# [Page text]
Top 100 Games of All-Time: #47

Minecraft

Release Date: November 18, 2011

Platform Played On: XBox 360, PC

2018 Placement: Unranked

2020-11-08_22.42.50

What It Is:

It’s Minecraft. Have you been living under a rock for the last decade? Do I really need to explain this to you? Ugh, okay fine. Minecraft is an open world survival game set in a pixelated, blocky world that has been updated constantly with content over the last decade. The main goal of the game is to survive and build things, but there is a final “boss” called the Ender Dragon that is considered the finale of the game. But a player can spend years in the game without even trying to fight the Dragon and still have a good time.

The premise is simple: you collect resources (wood, stone, gold, iron, coal, etc.) to build tools for yourself which make it easier to make things like weapons and armor, which in turn make it easier to collect more resources until you’ve built yourself a nice little pixelated home. Every new world is randomly generated so you can find some wonderful vistas created by the generator as you explore. And there’s a peaceful AND creative mode for people who are more interested in the building than the survival aspect.

# [Tasks to carry out]
a. In the Minecraft entry, what is the name of the final "boss" of the game?
b. Rewrite the Minecraft entry from "Release Date: November" up to and including "a good time.", putting "cube-shaped" in place of "blocky".
c. Carry on the Minecraft entry from the point where it stops.

Extracted records:
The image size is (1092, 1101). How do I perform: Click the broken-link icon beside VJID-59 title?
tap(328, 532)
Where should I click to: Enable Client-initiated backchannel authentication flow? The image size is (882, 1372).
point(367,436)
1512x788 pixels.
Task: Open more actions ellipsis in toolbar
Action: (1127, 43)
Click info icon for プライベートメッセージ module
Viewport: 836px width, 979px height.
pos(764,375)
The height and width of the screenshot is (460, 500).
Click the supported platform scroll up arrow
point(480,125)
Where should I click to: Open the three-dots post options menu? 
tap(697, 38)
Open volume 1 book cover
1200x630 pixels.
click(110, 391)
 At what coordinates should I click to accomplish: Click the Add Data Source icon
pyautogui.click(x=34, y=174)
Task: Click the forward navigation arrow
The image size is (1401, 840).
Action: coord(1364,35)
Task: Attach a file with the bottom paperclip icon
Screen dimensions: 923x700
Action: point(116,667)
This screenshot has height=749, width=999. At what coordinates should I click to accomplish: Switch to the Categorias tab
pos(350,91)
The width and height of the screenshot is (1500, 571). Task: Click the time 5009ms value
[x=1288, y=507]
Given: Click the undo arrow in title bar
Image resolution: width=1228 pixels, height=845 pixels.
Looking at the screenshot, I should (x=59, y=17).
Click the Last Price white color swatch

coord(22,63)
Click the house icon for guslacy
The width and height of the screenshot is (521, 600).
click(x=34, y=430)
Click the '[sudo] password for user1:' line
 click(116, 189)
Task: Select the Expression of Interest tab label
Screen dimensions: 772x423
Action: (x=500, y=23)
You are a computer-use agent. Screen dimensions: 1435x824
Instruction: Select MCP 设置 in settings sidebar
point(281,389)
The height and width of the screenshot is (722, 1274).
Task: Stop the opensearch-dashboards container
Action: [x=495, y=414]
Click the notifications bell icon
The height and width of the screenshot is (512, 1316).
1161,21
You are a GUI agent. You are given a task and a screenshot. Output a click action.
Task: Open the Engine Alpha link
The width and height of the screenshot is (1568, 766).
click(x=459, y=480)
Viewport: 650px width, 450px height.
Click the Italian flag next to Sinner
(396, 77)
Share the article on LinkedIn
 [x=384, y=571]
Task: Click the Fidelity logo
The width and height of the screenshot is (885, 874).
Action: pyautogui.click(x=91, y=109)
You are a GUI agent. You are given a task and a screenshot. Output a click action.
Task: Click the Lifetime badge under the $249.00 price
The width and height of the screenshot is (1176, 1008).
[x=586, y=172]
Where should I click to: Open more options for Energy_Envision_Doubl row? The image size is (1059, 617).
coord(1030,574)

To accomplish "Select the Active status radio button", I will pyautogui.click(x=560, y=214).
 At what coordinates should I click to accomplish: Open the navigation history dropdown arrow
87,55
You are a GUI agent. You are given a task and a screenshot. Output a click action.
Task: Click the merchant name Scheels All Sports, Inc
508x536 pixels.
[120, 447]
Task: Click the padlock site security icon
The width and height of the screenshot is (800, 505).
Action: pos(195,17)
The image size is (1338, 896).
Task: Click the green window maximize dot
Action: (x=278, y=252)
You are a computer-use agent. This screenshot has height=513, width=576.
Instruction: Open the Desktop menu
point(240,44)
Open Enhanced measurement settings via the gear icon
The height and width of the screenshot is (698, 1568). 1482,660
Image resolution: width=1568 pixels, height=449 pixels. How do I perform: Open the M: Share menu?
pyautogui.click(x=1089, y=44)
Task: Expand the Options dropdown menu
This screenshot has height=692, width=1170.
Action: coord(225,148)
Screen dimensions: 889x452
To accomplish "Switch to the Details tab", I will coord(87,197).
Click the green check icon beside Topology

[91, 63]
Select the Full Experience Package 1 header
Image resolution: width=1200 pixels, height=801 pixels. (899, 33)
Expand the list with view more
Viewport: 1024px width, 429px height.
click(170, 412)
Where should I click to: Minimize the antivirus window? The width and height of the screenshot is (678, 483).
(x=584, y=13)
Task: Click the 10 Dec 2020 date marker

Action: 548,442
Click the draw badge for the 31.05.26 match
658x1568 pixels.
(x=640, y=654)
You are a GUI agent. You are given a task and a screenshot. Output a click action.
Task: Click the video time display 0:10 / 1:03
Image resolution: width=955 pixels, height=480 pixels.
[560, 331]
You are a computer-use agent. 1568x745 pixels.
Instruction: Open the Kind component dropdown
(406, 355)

# [Solved tasks]
a. The Ender Dragon.

b.
Release Date: November 18, 2011

Platform Played On: XBox 360, PC

2018 Placement: Unranked

2020-11-08_22.42.50

What It Is:

It’s Minecraft. Have you been living under a rock for the last decade? Do I really need to explain this to you? Ugh, okay fine. Minecraft is an open world survival game set in a pixelated, cube-shaped world that has been updated constantly with content over the last decade. The main goal of the game is to survive and build things, but there is a final “boss” called the Ender Dragon that is considered the finale of the game. But a player can spend years in the game without even trying to fight the Dragon and still have a good time.

c.
Why It’s Important To Me:

Minecraft has gone through many iterations in my life. I’ve been a part of several servers on both the 360 and the PC (and I think I even own it on PS4 too although I never really got into a specific world on that one). Early on me and a few online friends tried to recreate Achievement Hunter Let’s Play contests in Minecraft – that’s how I got into the game in the first place. Later I joined another server with some real life friends and we all created our own different settlements – HarveyZ made a supervillain lair while I built a house with a glass floor over a ravine, and then put a giant smiley face on top of it.

The most recent Minecraft explosion for me was at the beginning of the 2020 pandemic last year: me and my girlfriend joined a new server with friends, my roommate was talked into joining as well, and it basically became the game of the pandemic for all of us. We’ve spent a ton of time building farms and castles and exploring woodland mansions and caverns while screaming at Creepers. It’s the first game my girlfriend truly got into as a co-op experience and playing it with her has made this game very important to me. (The picture is a photo of our collection of Minecraft dogs, because we always need more dogs.)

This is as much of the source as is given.